The average age for marriage between Kyrgyz is around 25 for men and 22 for women. Providing he is not planning to commit ala kachuu  when a man decides to marry he goes with his family to visit the home of his prospective bride, where his intention is made known and negotiations begin regarding the kalym required to marry the girl.

Traditionally, once the kalym has been agreed between the groom and the bride’s family, the groom gives a present of golden earrings to his future bride and they are considered to be engaged. The wedding takes place as soon as possible afterwards, although it is normally traditional for older brothers to marry before their younger siblings, and a younger brother may have to wait for his older brothers to marry before he can get wed himself.

On the day of the wedding, the bride’s female relatives erect a white yurt from which the bride is collected by the groom’s party. A ritual called arkan tosuu is frequently performed before the ceremony takes place, in which a rope is strung across the road and a ransom demanded for the bride, accompanied by wailing from the bride’s female relatives and friends. The ceremony itself usually takes place at a registry office or a wedding palace – a secular inheritance of Soviet times – after which the couple may go to the mosque for a blessing, although sometimes a mullah is invited to the wedding itself in order to bless the union. The ceremony is normally followed by a group promenade, in which frequent stops are made for photographs and video recordings at scenic or historically important spots such as war memorials or sculpture parks.

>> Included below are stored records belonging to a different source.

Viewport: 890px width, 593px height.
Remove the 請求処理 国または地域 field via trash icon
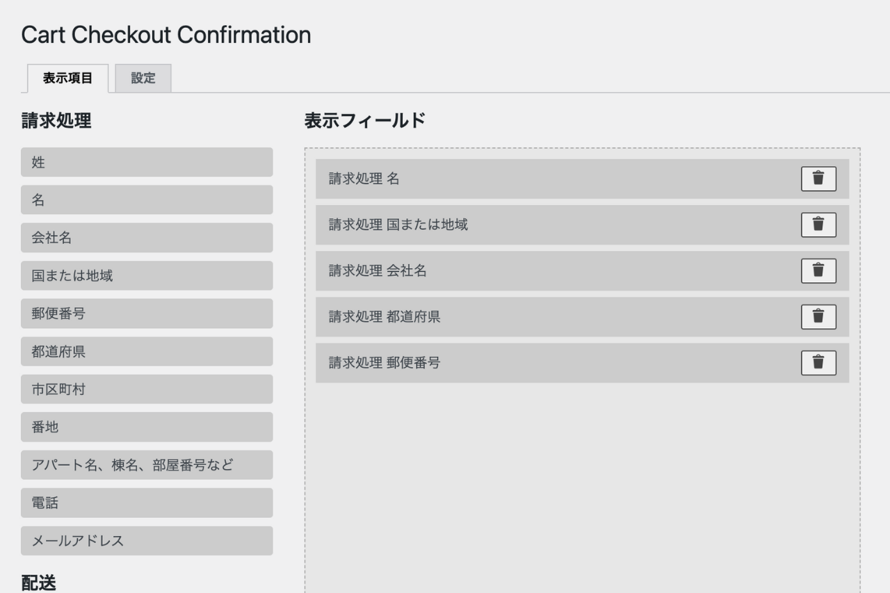coord(818,225)
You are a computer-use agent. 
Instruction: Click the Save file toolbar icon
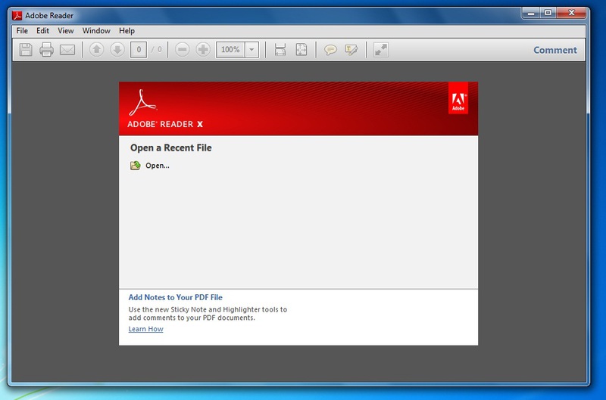point(26,50)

The party then proceeds to the reception where everyone present takes turns in expressing their good wishes to the newlywed couple.

After the ceremonial proceedings are completed the groom’s family blesses the bride by placing a scarf over her head. The bride customarily spends three days with her new family, a period in which she receives visits from well-wishers.

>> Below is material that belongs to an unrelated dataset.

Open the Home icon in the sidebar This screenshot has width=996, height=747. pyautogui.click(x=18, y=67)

Following this, the married couple move to their own home, apart from occasions where it is a youngest son who has married, in which case they will stay with his parents because, as the most junior male offspring, it is his responsibility to care for his parents in old age. The bride herself is not permitted to visit her parents on her own until a preliminary visit has been made, in which she is accompanied by her new in-laws who offer a present to the bride’s mother as recompense for the trouble she went to raising the daughter. After marriage, a daughter-in-law is expected to be subservient to her new family and serve her new parents as dutifully as her husband.